__EXCERPTED TEXT__:
4. Just before serving, stir in lime juice to taste. Correct the seasoning. Spoon the columbo over a mound of rice or couscous. Sprinkle the cilantro on top and serve at once.

Approximately 6 servings.

*Poudre de Colombo*

Ingredients

¼ cup white rice 
¼ cup cumin seeds 
¼ cup coriander seeds 
1 tablespoon mustard seeds
(preferably black) 
1 tablespoon black peppercorns 
1 tablespoon fenugreek seeds 
1 teaspoon whole cloves 
¼ cup turmeric

Directions

Note: Columbo is a French version of curry powder, which originated with the Sri Lankan indentured workers in the FWI. it does not carry the heat of many of the other islands. This mixture carries off-beat ingredients such as roasted rice. Roasting gives the rice a nutty flavor and makes it easier to grind. The rice acts as both a flavoring and a natural thickener.

Poudre de Columbo makes a great holiday gift, being one of the lesser-known cuisines of the Caribbean. You also can use it as you would any curry powder.

1. Cook the rice in a dry skillet over medium heat, shaking the pan frequently, until a light golden brown, about 5 minutes. Transfer the rice to a plate and let cool.

2. Add the whole spices to the skillet and cook over medium heat, shaking the pan until lightly toasted and fragrant, about 2-3 minutes. Transfer the spices to the plate to cool.

__SUPPLIED MATERIAL__:
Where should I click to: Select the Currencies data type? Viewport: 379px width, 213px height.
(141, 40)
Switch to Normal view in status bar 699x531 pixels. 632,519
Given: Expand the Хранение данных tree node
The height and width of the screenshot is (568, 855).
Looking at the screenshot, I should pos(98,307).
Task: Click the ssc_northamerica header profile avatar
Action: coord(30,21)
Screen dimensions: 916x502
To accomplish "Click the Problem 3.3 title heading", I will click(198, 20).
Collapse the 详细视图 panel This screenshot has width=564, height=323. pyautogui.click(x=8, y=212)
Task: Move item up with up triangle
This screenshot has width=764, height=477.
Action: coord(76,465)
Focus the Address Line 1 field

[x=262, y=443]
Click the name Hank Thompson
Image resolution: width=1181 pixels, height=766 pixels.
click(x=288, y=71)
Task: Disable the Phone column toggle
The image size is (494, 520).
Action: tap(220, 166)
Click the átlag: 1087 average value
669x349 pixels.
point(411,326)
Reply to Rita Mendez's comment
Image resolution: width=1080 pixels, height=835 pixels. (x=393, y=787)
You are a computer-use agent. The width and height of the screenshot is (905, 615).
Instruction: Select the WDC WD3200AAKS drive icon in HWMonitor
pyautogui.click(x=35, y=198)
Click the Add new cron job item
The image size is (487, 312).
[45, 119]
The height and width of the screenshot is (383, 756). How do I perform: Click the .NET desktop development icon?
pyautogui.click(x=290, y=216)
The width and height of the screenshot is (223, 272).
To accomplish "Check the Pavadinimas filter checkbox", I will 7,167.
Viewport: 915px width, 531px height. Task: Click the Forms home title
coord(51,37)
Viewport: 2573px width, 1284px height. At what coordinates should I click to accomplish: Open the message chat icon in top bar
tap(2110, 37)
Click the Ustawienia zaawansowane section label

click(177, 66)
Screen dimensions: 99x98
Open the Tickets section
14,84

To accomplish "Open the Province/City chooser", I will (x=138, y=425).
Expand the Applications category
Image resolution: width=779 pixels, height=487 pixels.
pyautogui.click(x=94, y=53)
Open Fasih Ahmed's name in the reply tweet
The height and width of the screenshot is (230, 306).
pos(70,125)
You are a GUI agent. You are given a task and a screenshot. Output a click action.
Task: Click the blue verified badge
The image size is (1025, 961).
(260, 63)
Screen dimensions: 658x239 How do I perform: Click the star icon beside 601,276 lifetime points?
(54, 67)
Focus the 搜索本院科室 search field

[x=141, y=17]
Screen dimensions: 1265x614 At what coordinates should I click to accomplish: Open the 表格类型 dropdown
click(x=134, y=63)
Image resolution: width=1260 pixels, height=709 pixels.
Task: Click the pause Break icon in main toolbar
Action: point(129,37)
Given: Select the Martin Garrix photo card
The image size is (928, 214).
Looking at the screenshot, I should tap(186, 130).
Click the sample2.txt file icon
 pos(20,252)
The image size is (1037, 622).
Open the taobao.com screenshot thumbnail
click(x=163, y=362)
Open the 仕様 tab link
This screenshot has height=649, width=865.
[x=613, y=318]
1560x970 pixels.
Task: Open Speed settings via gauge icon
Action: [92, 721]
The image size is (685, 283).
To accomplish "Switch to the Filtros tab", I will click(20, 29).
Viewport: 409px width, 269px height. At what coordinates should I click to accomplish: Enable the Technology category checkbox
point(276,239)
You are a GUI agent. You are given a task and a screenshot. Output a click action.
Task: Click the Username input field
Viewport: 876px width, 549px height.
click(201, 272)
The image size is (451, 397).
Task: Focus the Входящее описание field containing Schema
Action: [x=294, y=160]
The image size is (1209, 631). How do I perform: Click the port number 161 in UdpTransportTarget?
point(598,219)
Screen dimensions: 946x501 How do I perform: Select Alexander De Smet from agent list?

__GIVEN PROBLEM__:
In the columbo recipe, write out the passage from "Approximately 6 servings." up to and including "(preferably black)", replacing "cumin" with "fennel".

__THE COMPLETED TASK__:
Approximately 6 servings.

*Poudre de Colombo*

Ingredients

¼ cup white rice 
¼ cup fennel seeds 
¼ cup coriander seeds 
1 tablespoon mustard seeds
(preferably black)